All of the problems above are solved with Click-Once deployment.
Distribution is nearly identical. You deploy your software to a web server and provide a link on a web page (or e-mail the link to users). But, to deploy, you do it directly from Visual Studio by right-clicking your project and choosing “publish” (This resolves issue #1 above). Visual studio prompts you for a certificate to use to sign the distribution (this resolves issues #2, & #3 above). It then prompts you for a file share or FTP path to publish to. It also prompts for the URL from which the users will launch the application. This makes it very difficult for theft (#4 above). With this, the Click-Once run time on the user’s machine will ensure that they’re launching it from the URL you provided during deployment. If it’s not on the URL you specified, Click-Once will refuse to run the application.
When the user runs the application (always done via a URL to your site), the application is downloaded to something similar to the Internet Cache folder… Call it a “Click-Once cache”. No machine changes are made, unless your application has dependencies like DirectX, XNA, etc… that need to be installed (more on that later). The files are simply copied into the cache folder. This resolves issues #5 & #6 above. Subsequent runs will run directly from the cache, but will check online for a newer version and according to your settings when you deployed, will either force a download of the latest version, or allow for 1 back level version to be run. This resolves issues #7, #8, & #9 above.
Regarding dependencies:
One exception to the advantage of not making any machine wide changes are when you’re deploying an application that has dependencies on other technology, such as DirectX, XNA, etc… If your application requires those, obviously, the users machine must have them installed. With Click-Once deployment, you can indicate in your deployment whether you want to include the dependencies with your distribution, or have the Click-Once technology on the user’s machine go and get those dependencies from the vendor’s web site and install them before the first run of the application. The effort on your part is to simply check a check box on or off. There is a optional web page produced when you deploy your Click-Once application that will list all of the dependencies so the user knows what’s required and what may be installed, along with a “Run” button that the user can click to launch the application (which also checks the user’s machine for the dependencies).
You also have the option of actually installing it locally (putting it in c:program files, adding it to the list of installed apps that can be uninstalled, adding icons to the start/programs menu, the desktop, and/or the Quick-Launch bar.

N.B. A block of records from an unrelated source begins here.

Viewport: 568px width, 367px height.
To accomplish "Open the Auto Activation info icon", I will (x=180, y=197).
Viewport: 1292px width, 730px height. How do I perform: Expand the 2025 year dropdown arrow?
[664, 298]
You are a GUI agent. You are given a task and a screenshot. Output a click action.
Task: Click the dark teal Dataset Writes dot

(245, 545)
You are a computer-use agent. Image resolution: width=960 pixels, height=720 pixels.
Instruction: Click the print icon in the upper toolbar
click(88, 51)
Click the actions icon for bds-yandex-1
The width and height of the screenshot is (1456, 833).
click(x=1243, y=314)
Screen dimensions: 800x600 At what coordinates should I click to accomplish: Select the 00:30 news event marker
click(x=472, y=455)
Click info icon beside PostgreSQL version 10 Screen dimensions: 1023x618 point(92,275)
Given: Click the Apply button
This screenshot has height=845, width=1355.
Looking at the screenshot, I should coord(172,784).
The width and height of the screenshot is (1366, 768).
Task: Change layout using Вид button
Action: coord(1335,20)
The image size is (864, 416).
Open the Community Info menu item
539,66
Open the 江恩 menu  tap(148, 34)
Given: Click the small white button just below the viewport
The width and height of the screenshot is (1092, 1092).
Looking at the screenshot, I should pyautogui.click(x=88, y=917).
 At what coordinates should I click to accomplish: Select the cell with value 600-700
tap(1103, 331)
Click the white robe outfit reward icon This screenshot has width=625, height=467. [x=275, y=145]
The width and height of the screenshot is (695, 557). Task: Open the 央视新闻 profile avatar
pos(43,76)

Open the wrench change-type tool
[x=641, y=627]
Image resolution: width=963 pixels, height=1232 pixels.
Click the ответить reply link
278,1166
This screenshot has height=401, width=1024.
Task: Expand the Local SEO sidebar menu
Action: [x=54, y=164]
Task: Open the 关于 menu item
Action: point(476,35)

Even if you don’t want it installed locally (usually the preferred option), you can still optionally have icons placed in the start/programs menu, the desktop, and/or the Quick-Launch bar. These icons simply point to a file in the deployment on your web server. This gives the user the user experience as if it were installed, but it always goes online to look for the latest version and runs that if it’s available, otherwise, it’ll run the one from their local cache.